Several years ago, I picked up the book He's Just Not That into You with disdain and embarrassment. I thought for sure that it was going to be really stupid and I didn't want anyone to see me reading it! I was wrong on both counts.
First, He's Just Not That into You is an extremely funny book, which is one large step up for the writers of Sex and the City based on their last movie. Not into You was born in the office when Greg Behrendt noticed that all kinds of foxy, sophisticated, and otherwise intelligent women that he worked with were trapped in relationships that were going nowhere -- or worse, they were pursuing men who were treating them badly. Not into You was a phrase that Greg coined to kindly break it to these misguided women that the men they were panting for were never going to come through. If he's not calling you, if he's not sleeping with you, if he's not marrying you, guess what? He's just not into you! Married Greg teamed up with fellow colleague, and single woman, Liz Tuccillo, to impart the message to the masses.
But is this really true? The book took a very black and white position in terms of gender roles. What about the guy who is really shy? Afraid of commitment? Just too broke to take you to dinner at the moment? "Not into you" seemed to be a trite and dismissive way of looking at complex issues, despite the kernels of truth at the core of its message.
And it was clearly geared towards women, and biased in their favor. Women were foxes -- awesome creatures just waiting to be discovered -- and men were insensitive brutes, but the reality is more complex. We've all known women who are greedy, domineering, overly possessive, unfaithful and just plain nasty.
The movie seemed to recognize many more subtleties than the book, perhaps because of all of the criticism that the book received for being one-dimensional; the movie was nothing of the sort. It's humor was absolutely stellar and I laughed out loud pretty much throughout the whole thing, except for the sad and dramatic parts, which were well developed. We saw so many different types of people in relationships -- the wide-eyed young girl who meets a married man and thinks that he's going to leave his wife for her; the equally naïve female who goes on a date and gets the message all wrong, thinking that it went well when in fact the guy never plans to call her again; and a couple in a serious long-term relationship that is satisfying to both of them except that he doesn't want to get married and she does.
I won't offer any spoilers here in terms of who hooks up and stays together and who doesn't, but I will say that the ending has a strong positive message that it's okay to be by yourself if your relationship isn't working out, and it's okay to make compromises within relationships -- in fact it's essential, as long as you're not compromising something that is critical to your own well-being.

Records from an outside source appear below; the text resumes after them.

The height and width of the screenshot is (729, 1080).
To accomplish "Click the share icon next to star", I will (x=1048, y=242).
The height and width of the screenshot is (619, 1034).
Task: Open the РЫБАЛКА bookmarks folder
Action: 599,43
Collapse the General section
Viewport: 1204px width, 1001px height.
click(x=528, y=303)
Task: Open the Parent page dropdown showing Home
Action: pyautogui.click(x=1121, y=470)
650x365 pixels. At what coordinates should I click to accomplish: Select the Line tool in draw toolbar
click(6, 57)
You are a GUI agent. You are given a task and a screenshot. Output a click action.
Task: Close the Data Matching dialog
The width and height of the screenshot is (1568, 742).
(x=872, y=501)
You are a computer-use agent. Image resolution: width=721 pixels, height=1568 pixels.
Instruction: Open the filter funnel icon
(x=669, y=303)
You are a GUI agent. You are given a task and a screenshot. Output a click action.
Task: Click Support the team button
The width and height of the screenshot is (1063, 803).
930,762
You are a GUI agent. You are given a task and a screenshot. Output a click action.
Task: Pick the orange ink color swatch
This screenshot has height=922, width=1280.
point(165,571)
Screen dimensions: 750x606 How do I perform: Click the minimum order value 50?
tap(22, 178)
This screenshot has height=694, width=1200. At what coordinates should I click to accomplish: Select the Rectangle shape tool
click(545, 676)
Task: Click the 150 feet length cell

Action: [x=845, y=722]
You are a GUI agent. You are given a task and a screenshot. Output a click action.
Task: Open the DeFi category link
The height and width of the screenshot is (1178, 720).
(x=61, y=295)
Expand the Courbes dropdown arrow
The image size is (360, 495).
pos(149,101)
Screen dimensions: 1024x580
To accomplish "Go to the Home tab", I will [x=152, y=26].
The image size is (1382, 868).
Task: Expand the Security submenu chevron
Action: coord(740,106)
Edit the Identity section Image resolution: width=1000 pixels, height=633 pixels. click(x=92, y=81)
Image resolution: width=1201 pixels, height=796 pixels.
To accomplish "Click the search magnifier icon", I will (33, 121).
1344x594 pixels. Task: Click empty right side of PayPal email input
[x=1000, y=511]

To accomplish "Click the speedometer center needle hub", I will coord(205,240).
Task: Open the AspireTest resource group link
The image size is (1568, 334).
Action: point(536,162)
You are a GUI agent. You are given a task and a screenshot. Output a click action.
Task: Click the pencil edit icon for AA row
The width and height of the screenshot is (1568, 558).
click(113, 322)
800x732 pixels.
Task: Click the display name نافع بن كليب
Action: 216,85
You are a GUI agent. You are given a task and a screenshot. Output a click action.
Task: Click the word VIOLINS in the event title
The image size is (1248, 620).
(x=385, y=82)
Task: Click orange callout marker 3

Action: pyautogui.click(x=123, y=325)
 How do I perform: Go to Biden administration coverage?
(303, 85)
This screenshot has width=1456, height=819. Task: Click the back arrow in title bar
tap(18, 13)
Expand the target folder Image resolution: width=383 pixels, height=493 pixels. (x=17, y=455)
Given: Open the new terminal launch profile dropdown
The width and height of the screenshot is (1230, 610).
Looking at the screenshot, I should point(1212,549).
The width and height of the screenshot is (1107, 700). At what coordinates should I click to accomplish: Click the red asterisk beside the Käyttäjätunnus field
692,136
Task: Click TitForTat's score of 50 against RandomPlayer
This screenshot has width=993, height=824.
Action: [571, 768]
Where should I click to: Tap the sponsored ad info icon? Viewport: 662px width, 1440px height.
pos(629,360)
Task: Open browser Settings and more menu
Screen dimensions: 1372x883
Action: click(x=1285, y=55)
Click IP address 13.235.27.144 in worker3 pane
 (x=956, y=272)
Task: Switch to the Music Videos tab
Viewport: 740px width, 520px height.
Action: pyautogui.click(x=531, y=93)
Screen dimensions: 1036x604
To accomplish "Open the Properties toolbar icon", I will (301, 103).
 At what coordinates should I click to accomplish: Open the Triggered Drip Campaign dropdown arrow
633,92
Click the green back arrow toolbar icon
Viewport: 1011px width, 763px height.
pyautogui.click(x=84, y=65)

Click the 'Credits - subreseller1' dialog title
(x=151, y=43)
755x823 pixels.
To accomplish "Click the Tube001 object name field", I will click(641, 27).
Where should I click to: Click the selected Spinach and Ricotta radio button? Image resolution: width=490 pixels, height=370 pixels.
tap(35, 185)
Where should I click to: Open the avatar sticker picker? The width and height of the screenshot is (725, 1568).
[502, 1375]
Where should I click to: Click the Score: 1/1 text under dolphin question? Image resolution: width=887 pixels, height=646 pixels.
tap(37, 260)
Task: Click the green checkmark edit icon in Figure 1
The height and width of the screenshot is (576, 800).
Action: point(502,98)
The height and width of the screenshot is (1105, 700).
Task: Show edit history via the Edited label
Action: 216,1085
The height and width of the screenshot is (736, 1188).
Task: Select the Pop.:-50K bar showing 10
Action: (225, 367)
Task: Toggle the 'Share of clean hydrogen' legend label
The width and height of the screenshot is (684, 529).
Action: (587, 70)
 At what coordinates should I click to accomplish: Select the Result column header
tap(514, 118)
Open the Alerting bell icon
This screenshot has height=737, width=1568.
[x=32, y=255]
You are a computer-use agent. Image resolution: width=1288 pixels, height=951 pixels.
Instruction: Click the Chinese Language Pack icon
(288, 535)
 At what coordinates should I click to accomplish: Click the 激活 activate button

But as much as I thoroughly enjoyed this lighthearted flick, I was left with a lingering question as to whether or not it was sexist and portrayed men badly. It also seemed as though gay guys were just thrown in as a token, politically correct measure, but their relationships weren't examined at all, which was too bad because everybody, gay or straight, encounters signals that they can't quite compute in relationships, and He's Just Not That into You offers an interesting road map.